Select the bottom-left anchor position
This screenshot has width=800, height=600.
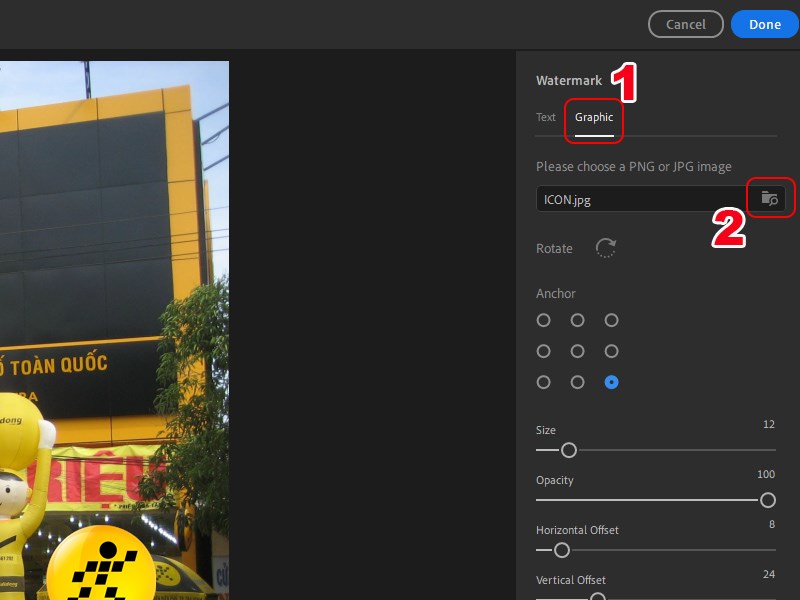click(543, 382)
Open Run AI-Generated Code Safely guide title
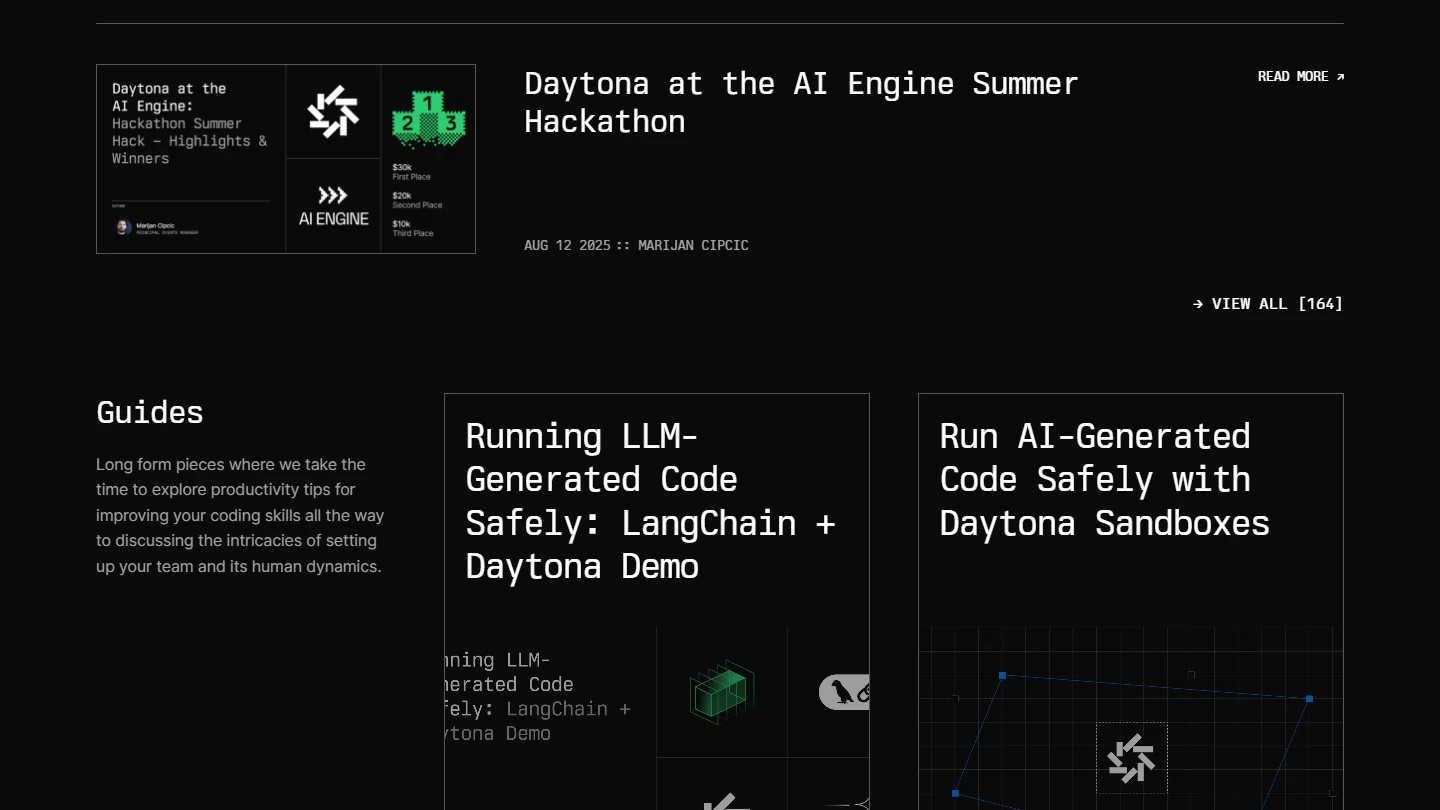This screenshot has width=1440, height=810. point(1104,480)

──────────

◆ EXERCISE DETAILS:
Reproduce each line of the records above verbatim, omitting the pictures.

◆ COMPLETE ANSWER:
Select the bottom-left anchor position
This screenshot has width=800, height=600.
click(543, 382)
Open Run AI-Generated Code Safely guide title
This screenshot has width=1440, height=810. point(1104,480)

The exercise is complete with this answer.